*** AVAILABLE DATA ***

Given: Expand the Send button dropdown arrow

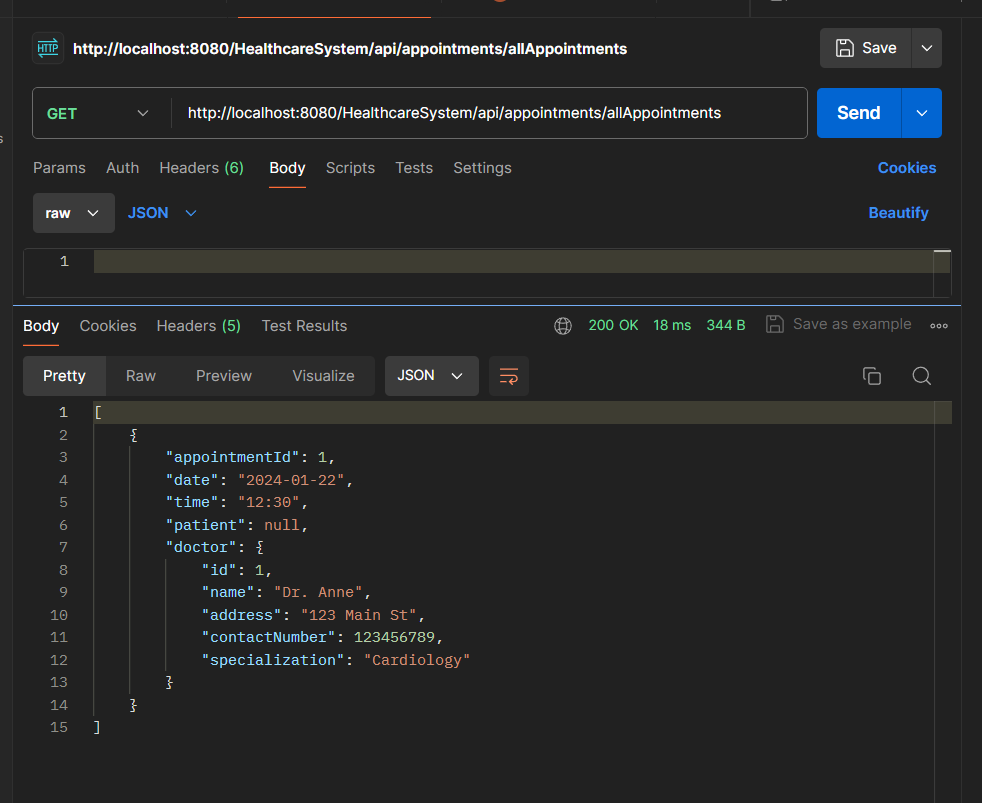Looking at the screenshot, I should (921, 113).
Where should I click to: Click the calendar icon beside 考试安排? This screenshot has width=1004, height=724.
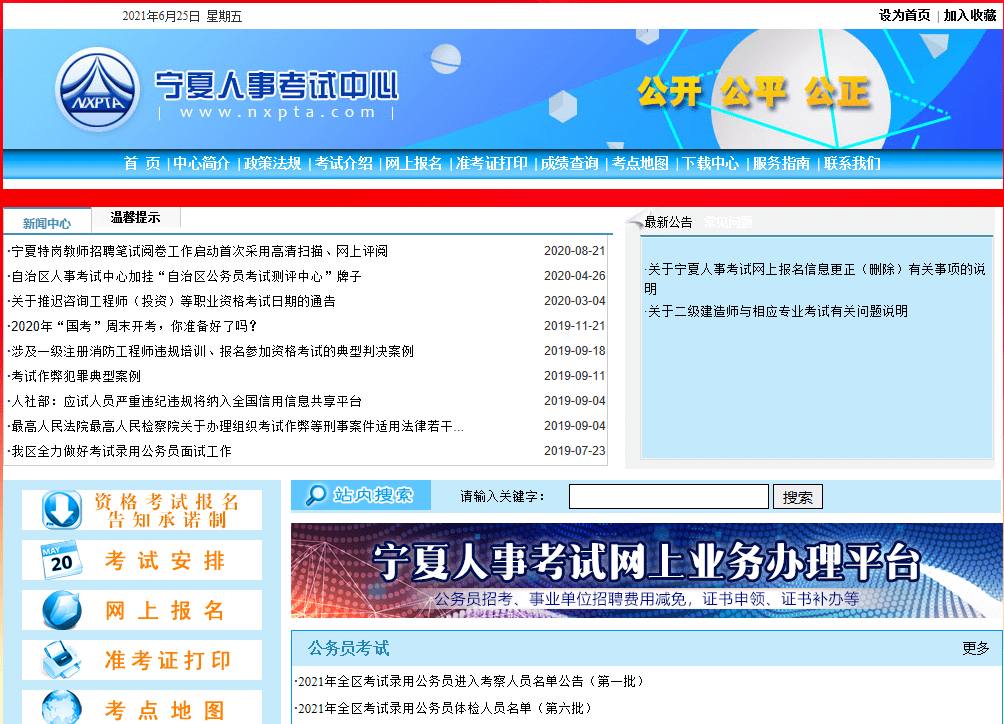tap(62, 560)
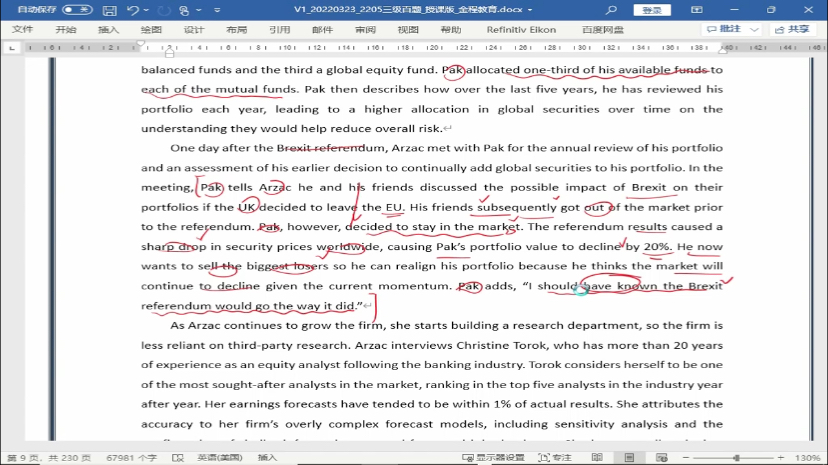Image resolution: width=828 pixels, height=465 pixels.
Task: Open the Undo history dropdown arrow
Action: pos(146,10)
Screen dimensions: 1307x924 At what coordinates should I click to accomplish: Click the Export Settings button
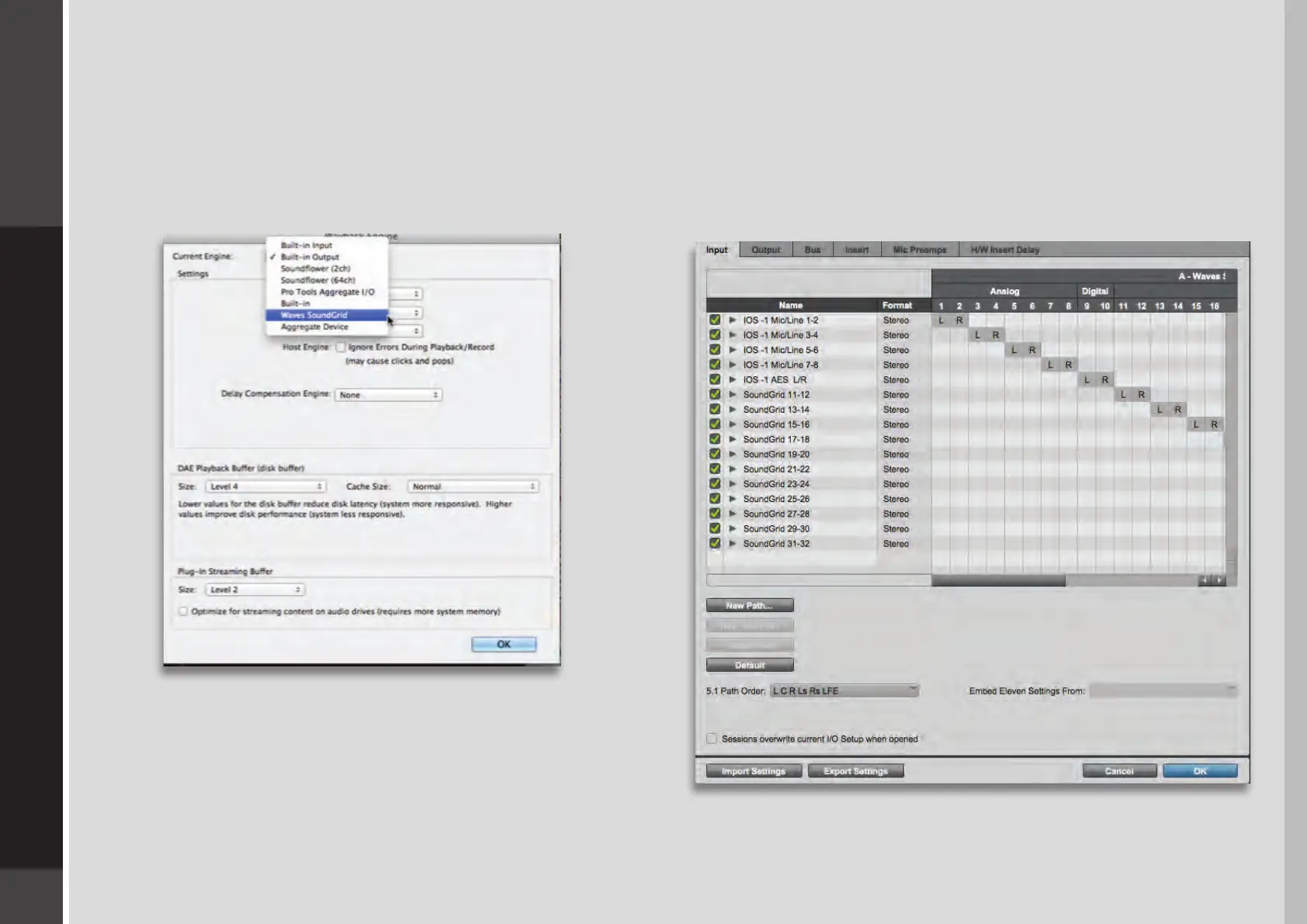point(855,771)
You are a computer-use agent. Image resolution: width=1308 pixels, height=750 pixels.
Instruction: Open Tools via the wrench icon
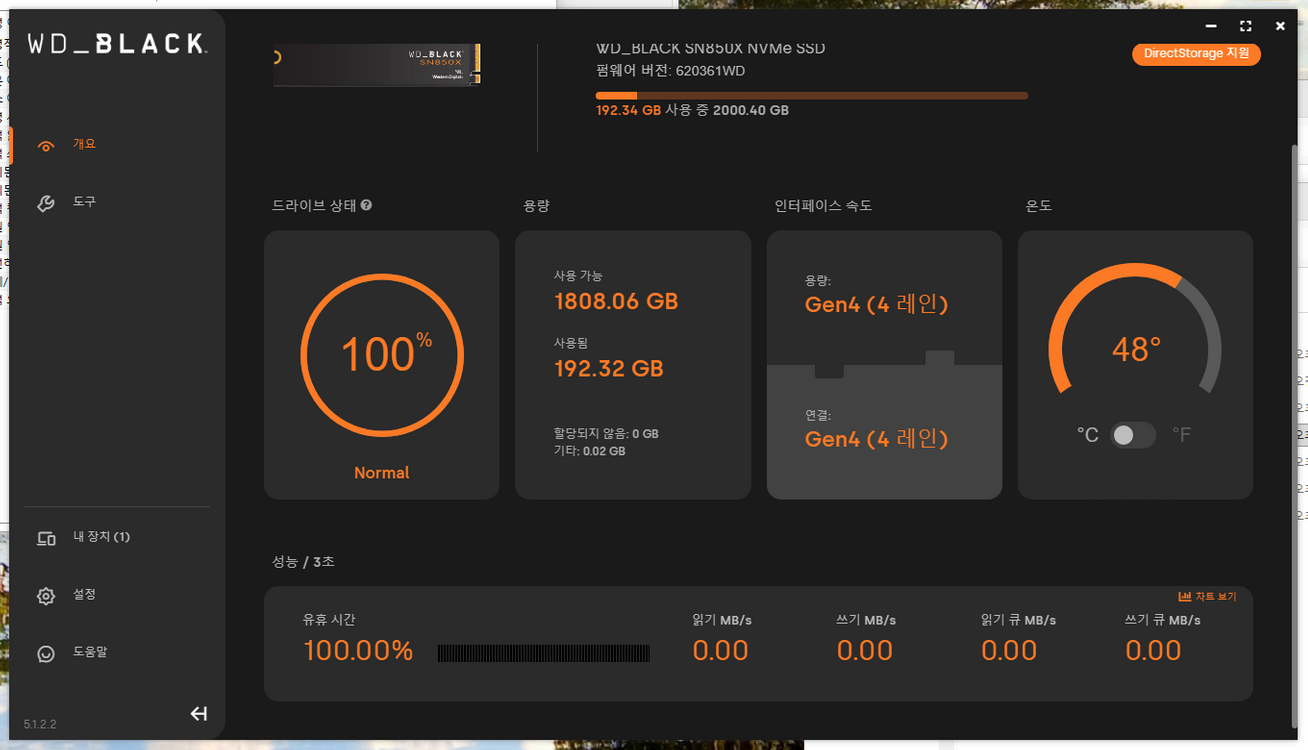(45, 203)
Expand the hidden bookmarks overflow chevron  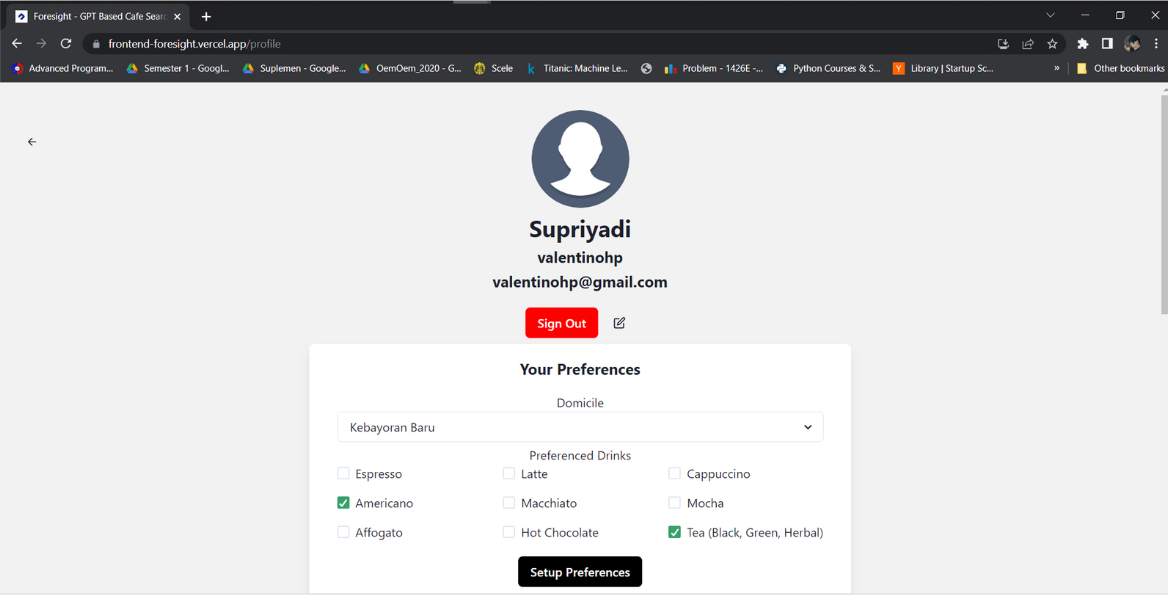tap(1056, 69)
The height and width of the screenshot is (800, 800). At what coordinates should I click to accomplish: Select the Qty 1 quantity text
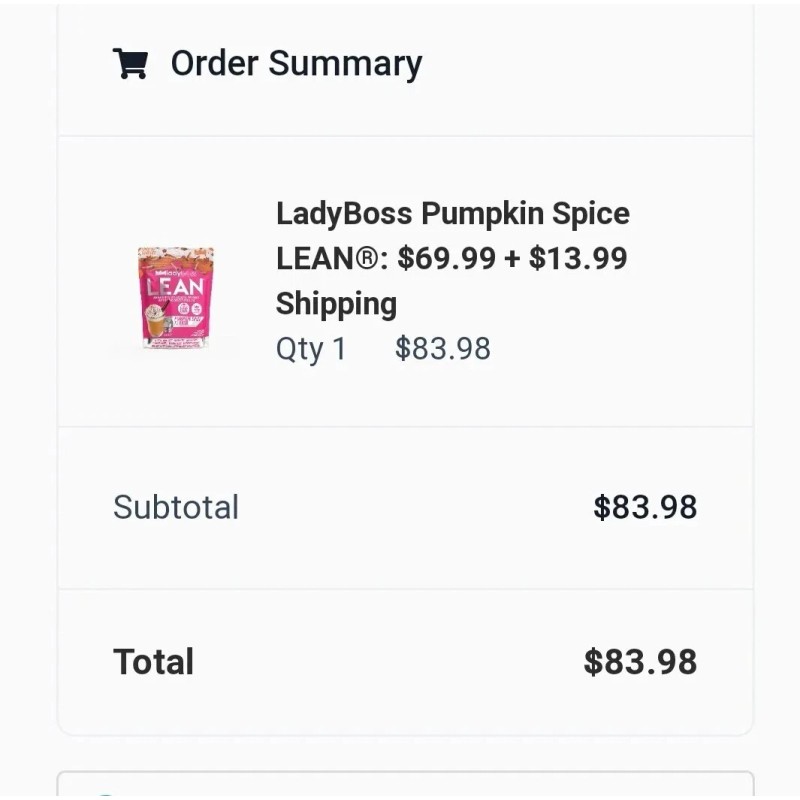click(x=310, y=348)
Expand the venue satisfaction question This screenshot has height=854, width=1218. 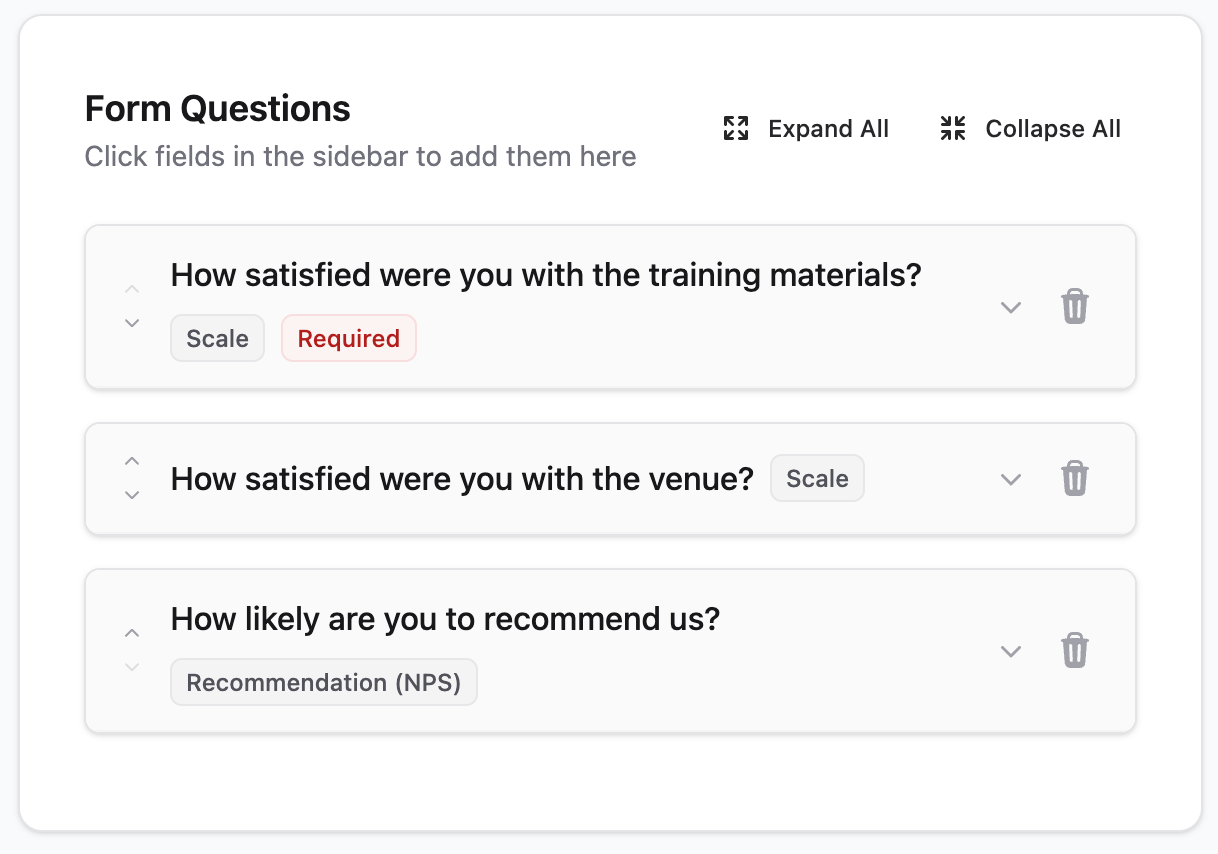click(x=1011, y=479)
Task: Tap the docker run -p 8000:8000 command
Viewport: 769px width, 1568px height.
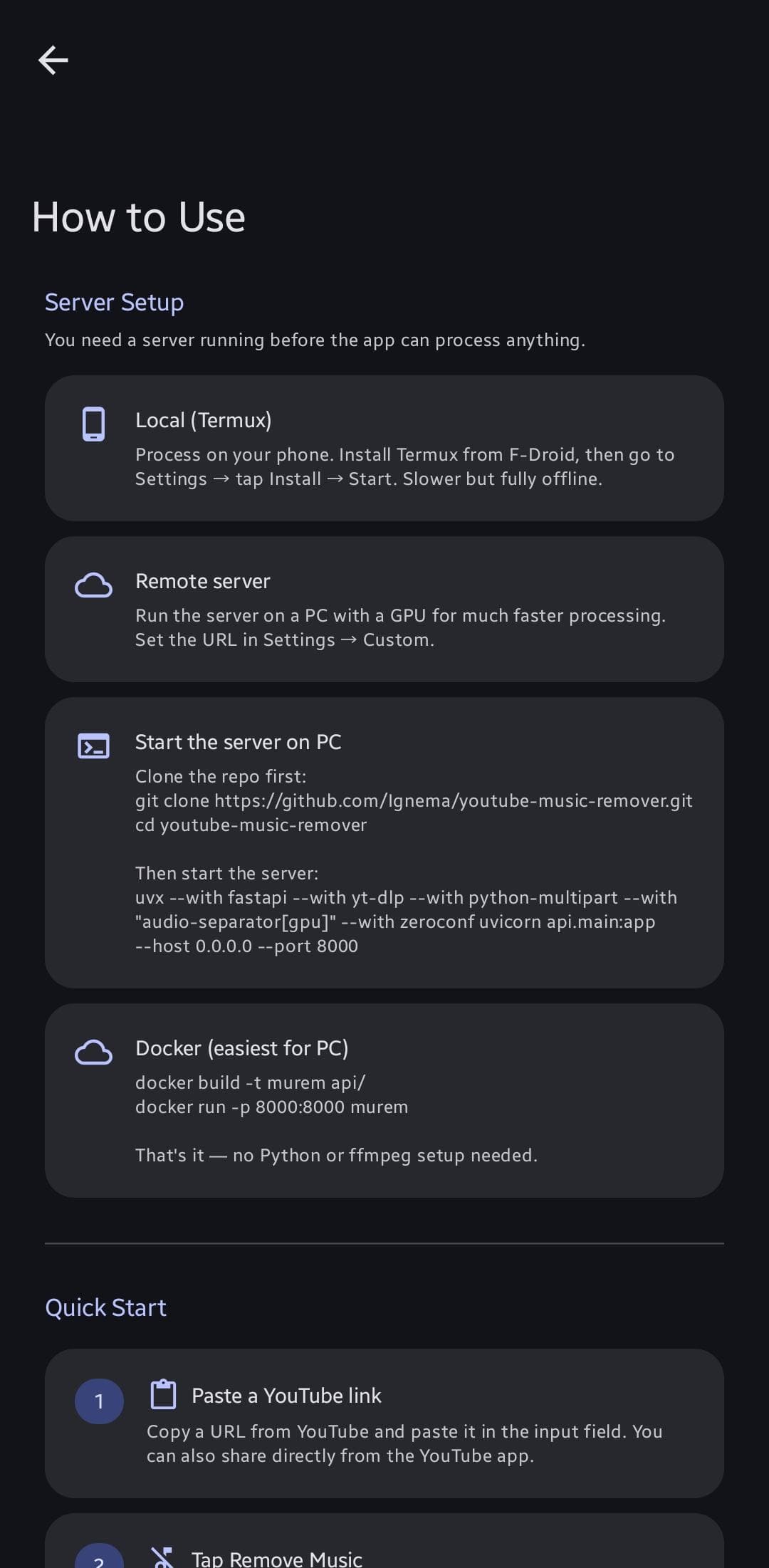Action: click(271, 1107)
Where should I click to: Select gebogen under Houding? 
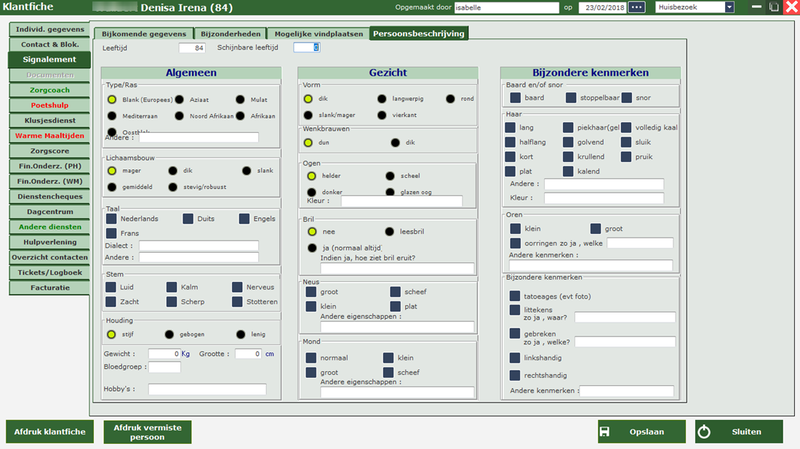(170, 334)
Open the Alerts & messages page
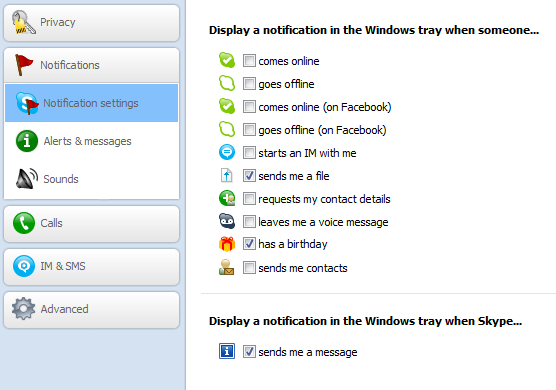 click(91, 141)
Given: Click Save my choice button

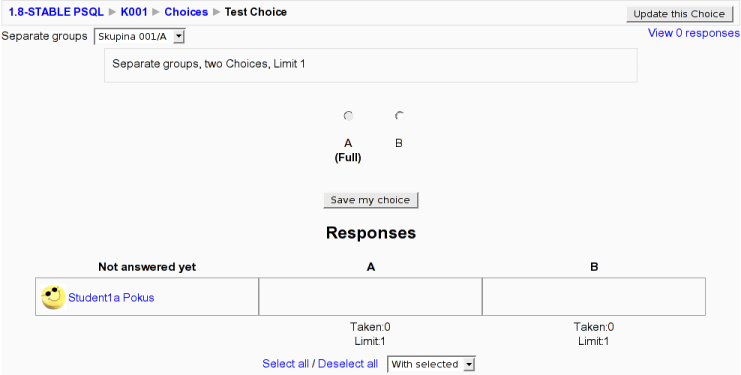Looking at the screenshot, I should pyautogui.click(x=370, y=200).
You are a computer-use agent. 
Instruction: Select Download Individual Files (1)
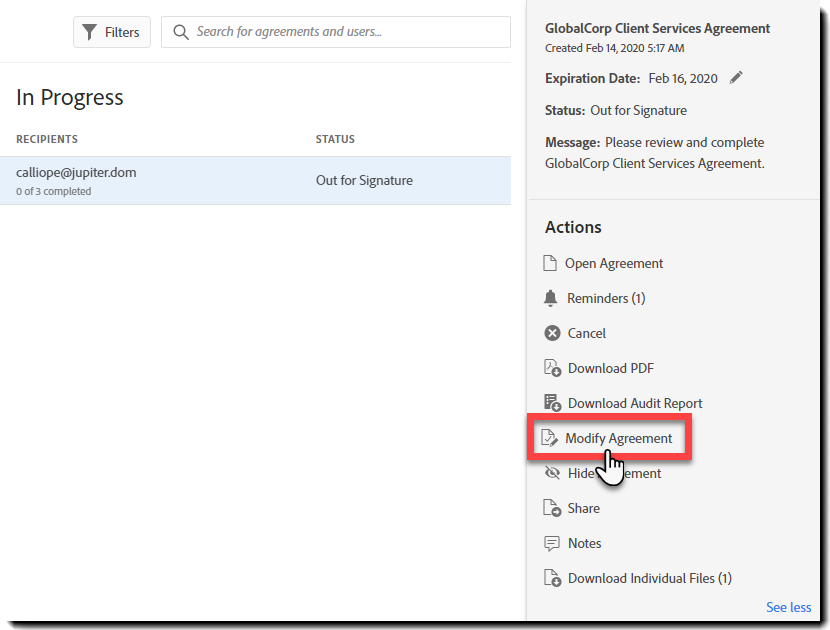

*** End of AVAILABLE DATA ***

WHAT TO PRODUCE
In these records, tally the lines that contain the string "agent", and give only the result.

TASK RESULT
2